Data cleaning or data cleansing techniques attempt to fill in missing values, smooth out noise while identifying outliers, and correct inconsistencies in the data. Data cleansing or data cleaning is the process of detecting and correcting (or removing) corrupt or inaccurate records from a record set, table, or database.

Tasks in Data Cleaning:

  • Fill in missing values
  • Identify outliers and smooth noisy data
  • Correct inconsistent data

Fill in Missing Values:

  • Ignore the tuple
  • Fill in the missing values manually
  • Use a global constant to fill in the missing value.
  • Use the most probable value
  • Use the attribute mean or median for all the samples belonging to the same class as the given tuple

Identify outliers and Smooth Noisy Data:

  • Binning
  • Regression
  • Outlier analysis.

Data Integration

Data mining often requires data integration—the merging of data from multiple data stores. Careful integration can help reduce and avoid redundancies and inconsistencies in the resulting data set. This can help improve the accuracy and speed of the subsequent data mining process. Data Integration is a data preprocessing technique that merges the data from multiple heterogeneous data sources into a coherent data store. Data integration may involve inconsistent data and therefore needs data cleaning Data Integration is the process of integrating data from multiple sources and has a single view over all these sources. Data integration can be physical or virtual.

Tasks in Data Integration:

  • Data Integration-Combines data from multiple sources into a single data store.
  • Schema integration-Integrate metadata from different sources
  • Entity identification problem-Identify real-world entities from multiple data sources
  • Detecting and resolving data value conflicts-For the same real-world entity, attribute values from different sources are different
  • Handling Redundancy in Data Integration

Data Transformation

Data transformation is the process of converting data from one format or structure into another format or structure. In this preprocessing step, the data are transformed or consolidated so that the resulting mining process may be more efficient, and the patterns found may be easier to understand.

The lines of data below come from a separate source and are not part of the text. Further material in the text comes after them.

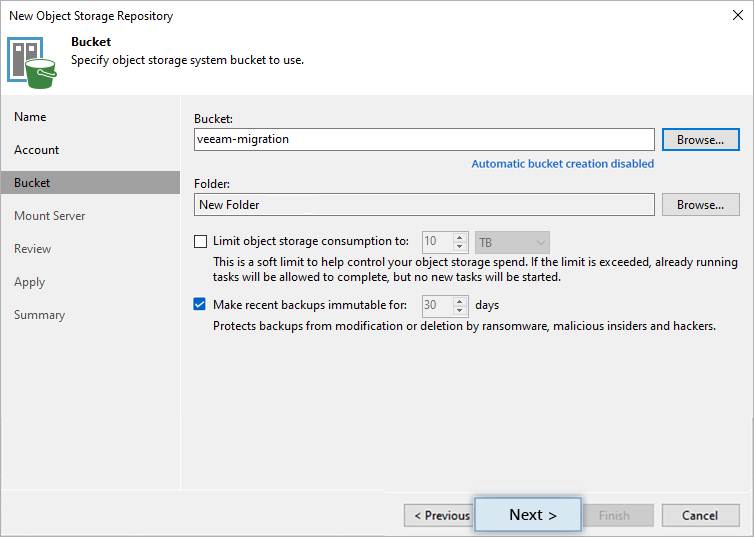Open the TB unit dropdown
754x537 pixels.
[x=512, y=242]
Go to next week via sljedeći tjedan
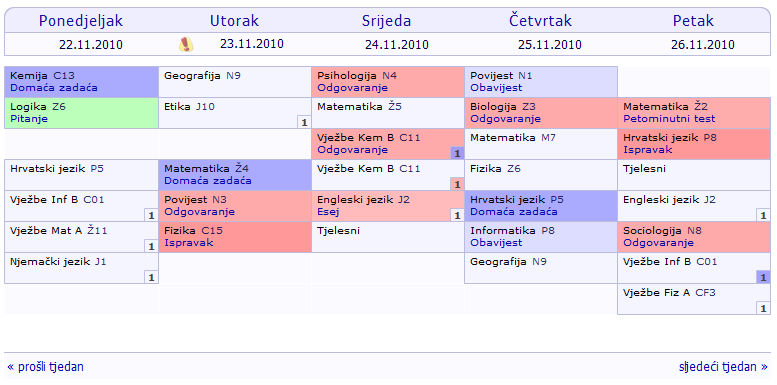 tap(723, 367)
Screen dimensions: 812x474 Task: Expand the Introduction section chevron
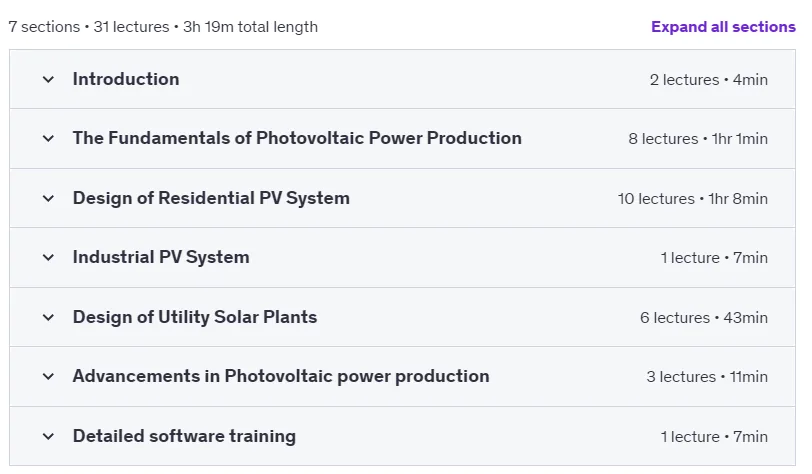click(48, 80)
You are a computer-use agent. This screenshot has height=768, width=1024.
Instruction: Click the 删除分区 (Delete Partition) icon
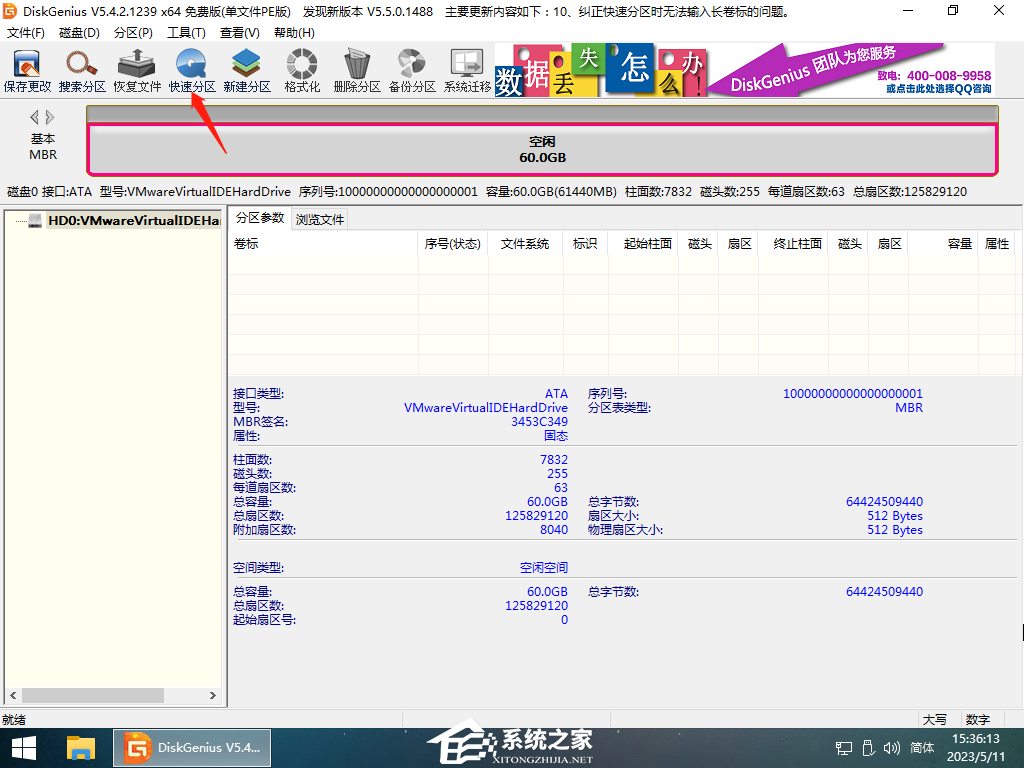click(357, 70)

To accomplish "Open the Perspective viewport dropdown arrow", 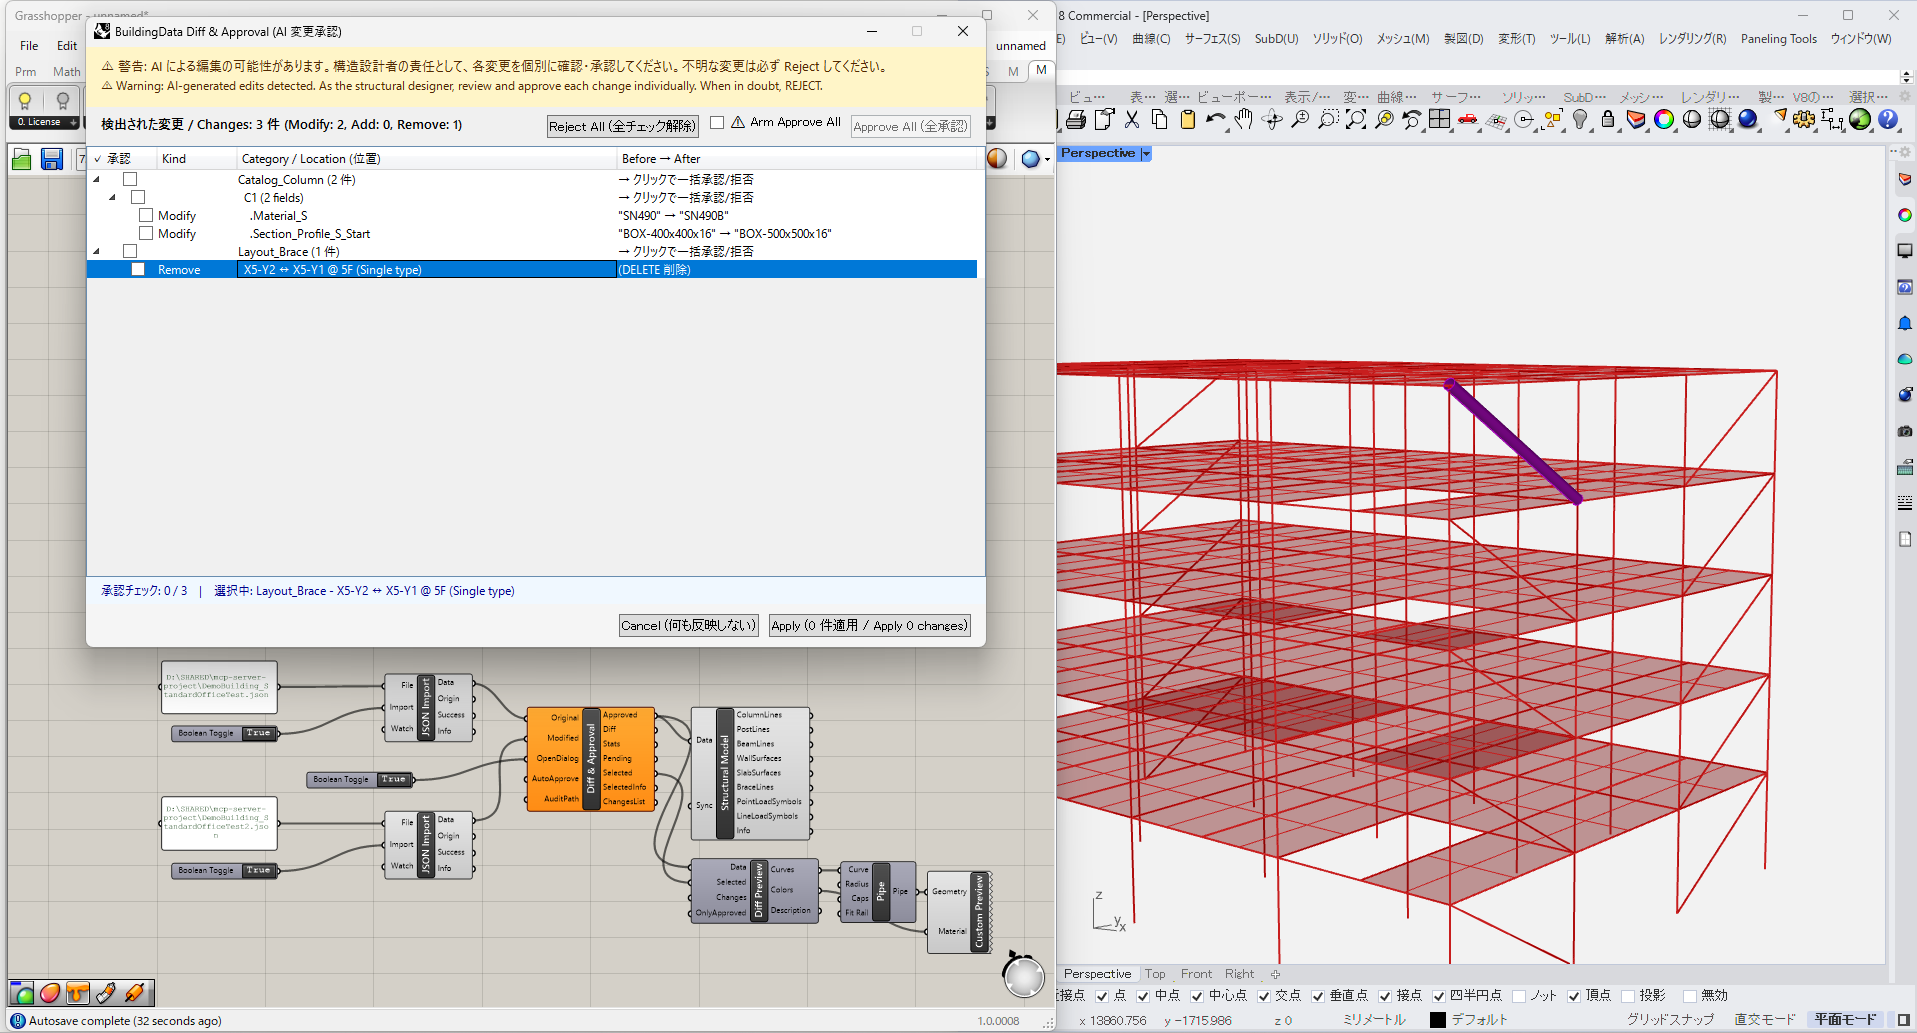I will [1146, 154].
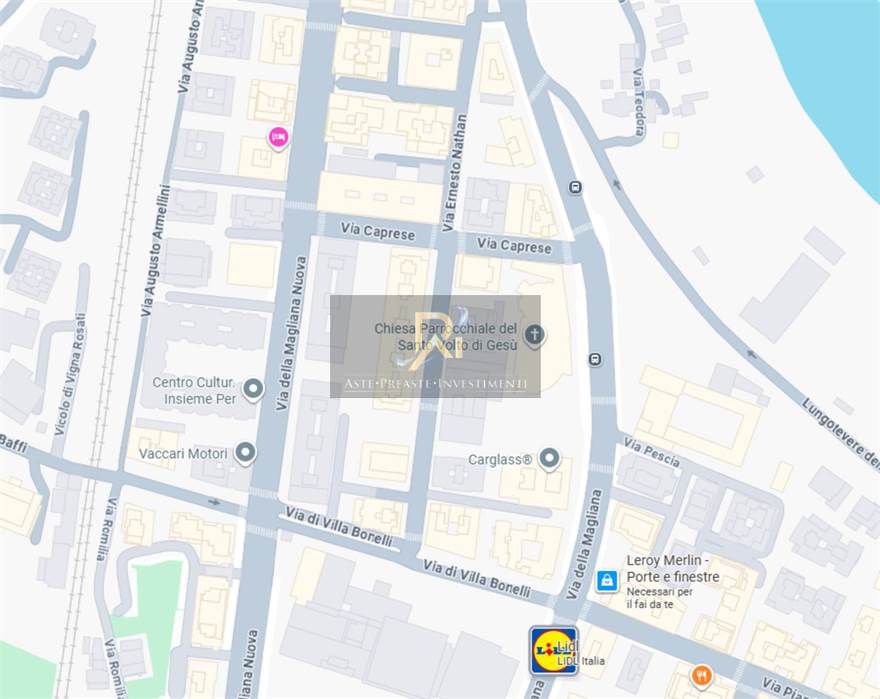880x699 pixels.
Task: Click the Carglass® place label
Action: coord(499,460)
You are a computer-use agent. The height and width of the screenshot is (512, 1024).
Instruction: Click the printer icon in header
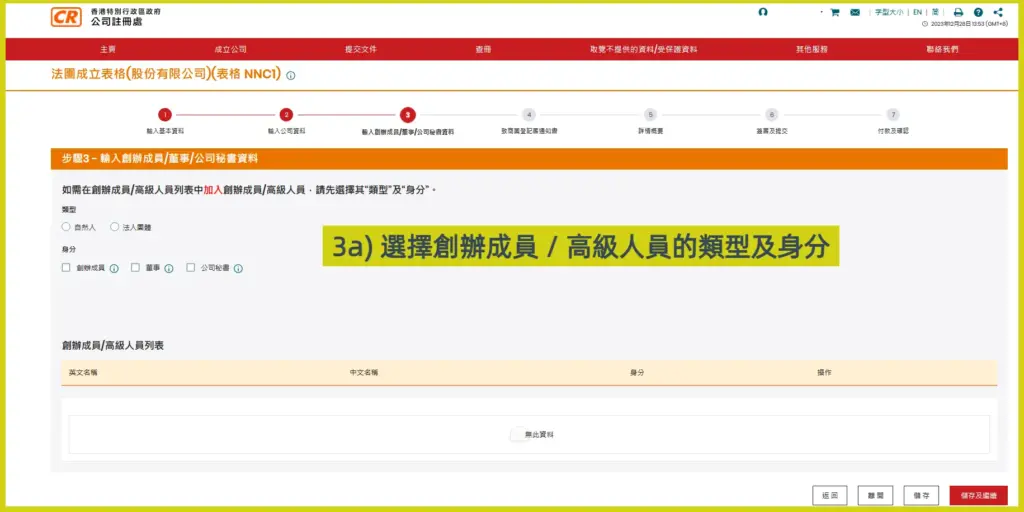pos(958,12)
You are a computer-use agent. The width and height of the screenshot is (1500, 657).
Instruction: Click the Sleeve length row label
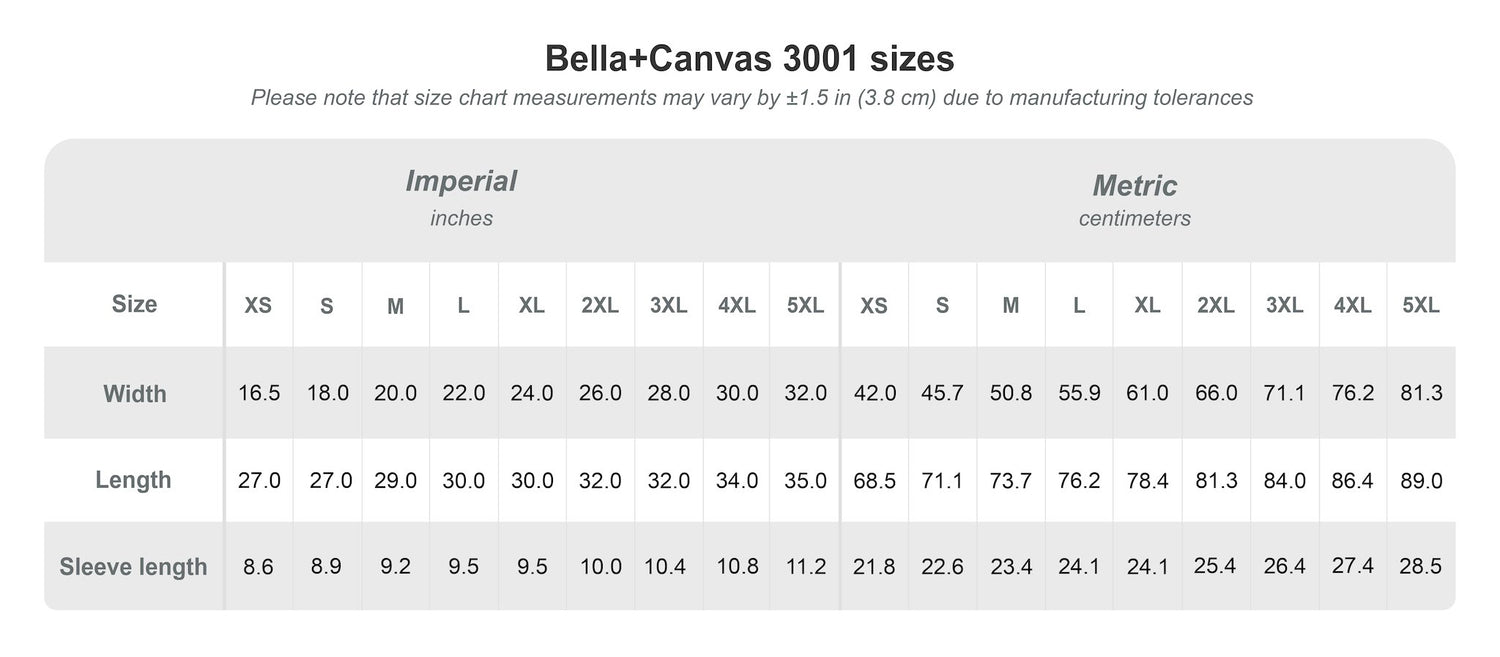[x=133, y=567]
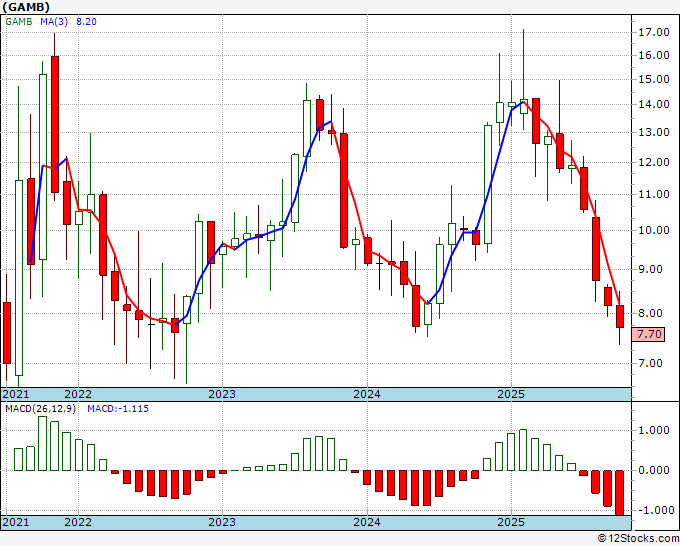The height and width of the screenshot is (546, 680).
Task: Click the 8.20 moving average value
Action: 89,20
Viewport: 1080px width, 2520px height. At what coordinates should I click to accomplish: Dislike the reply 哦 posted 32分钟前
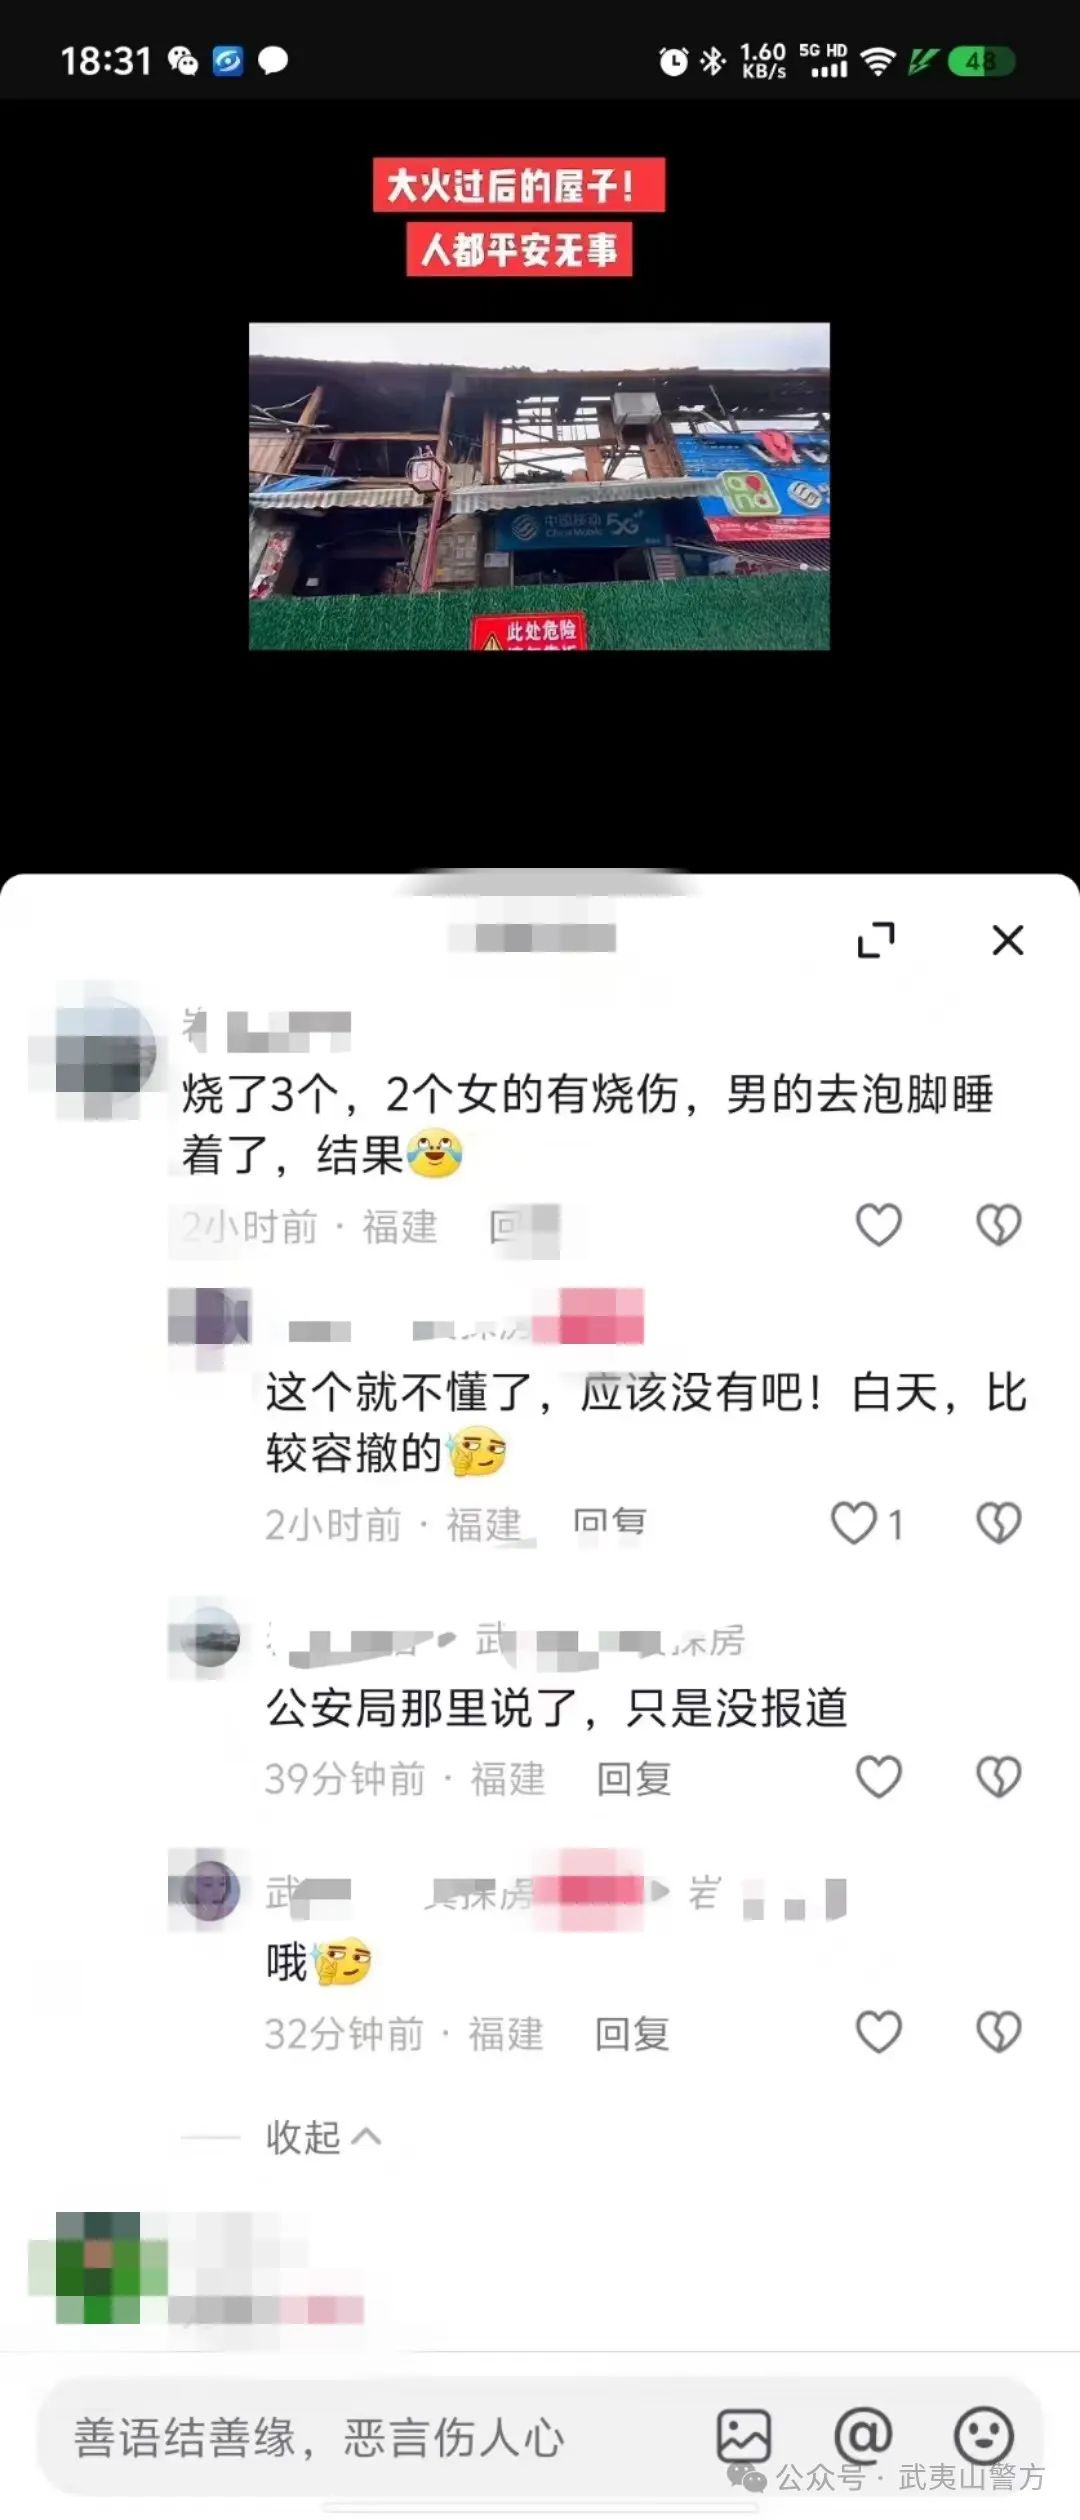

In data transformation, the data are transformed or consolidated into forms appropriate for mining. Strategies for data transformation include the following:

  • Smoothing, this works to remove noise from the data. Techniques include binning, regression, and clustering.
  • Attribute construction (or feature construction), where new attributes are constructed and added from the given set of attributes to help the mining process.
  • Aggregation, where summary or aggregation operations are applied to the data. For example, the daily sales data may be aggregated so as to compute monthly and annual total amounts. This step is typically used in constructing a data cube for data analysis at multiple abstraction levels.
  • Normalization, where the attribute data are scaled so as to fall within a smaller range, such as −1.0 to 1.0, or 0.0 to 1.0. 5.
  • Discretization, where the raw values of a numeric attribute (e.g., age) are replaced by interval labels (e.g., 0–10, 11–20, etc.) or conceptual labels (e.g., youth, adult, senior). The labels, in turn, can be recursively organized into higher-level concepts, resulting in a concept hierarchy for the numeric attribute.
  • Concept hierarchy generation for nominal data, where attributes such as street can be generalized to higher-level concepts, like city or country. Many hierarchies for nominal attributes are implicit within the database schema and can be automatically defined at the schema definition level.

Data Reduction

A database/data warehouse may store terabytes of data and to perform complex analysis on such voluminous data may take a very long time on the complete data set. Therefore, data reduction is used to obtain a reduced representation of the data set that is much smaller in volume but yet produces the same analytical results. Data reduction is the transformation of numerical or alphabetical digital information derived empirically or experimentally into a corrected, ordered, and simplified form

Data reduction Strategies:

  • Data Compression
  • Dimensionality reduction
  • Discretization and concept hierarchy generation
  • Numerosity reduction
  • Data cube aggregation.


[1] Tomar, Divya, and Sonali Agarwal, “A survey on pre-processing and post-processing techniques in data mining”, International Journal of Database Theory and Application 7, no. 4 (2014): pp. 99-128.

[2] Bilquees Bhagat, “Data pre-processing techniques in data mining”, September 2, 2017, available online at: https://cloudera2017.wordpress.com/2017/09/02/1182/

[3] “Data Preprocessing”, available online at: http://www.comp.dit.ie/btierney/BSI/Han%20Book%20Ch3%20DataExploration.pdf

Ant Colony Optimization Algorithm in Machine Learning

There are even increasing efforts in searching and developing algorithms that can find solutions to combinatorial optimization problems. In this way, the Ant Colony Optimization Metaheuristic takes inspiration from biology and proposes different versions of still more efficient algorithms.


Ant Colony Optimization (ACO) is a paradigm for designing metaheuristic algorithms for combinatorial optimization problems. The essential trait of ACO algorithms is the combination of a priori information about the structure of a promising solution with a posteriori information about the structure of previously obtained good solutions.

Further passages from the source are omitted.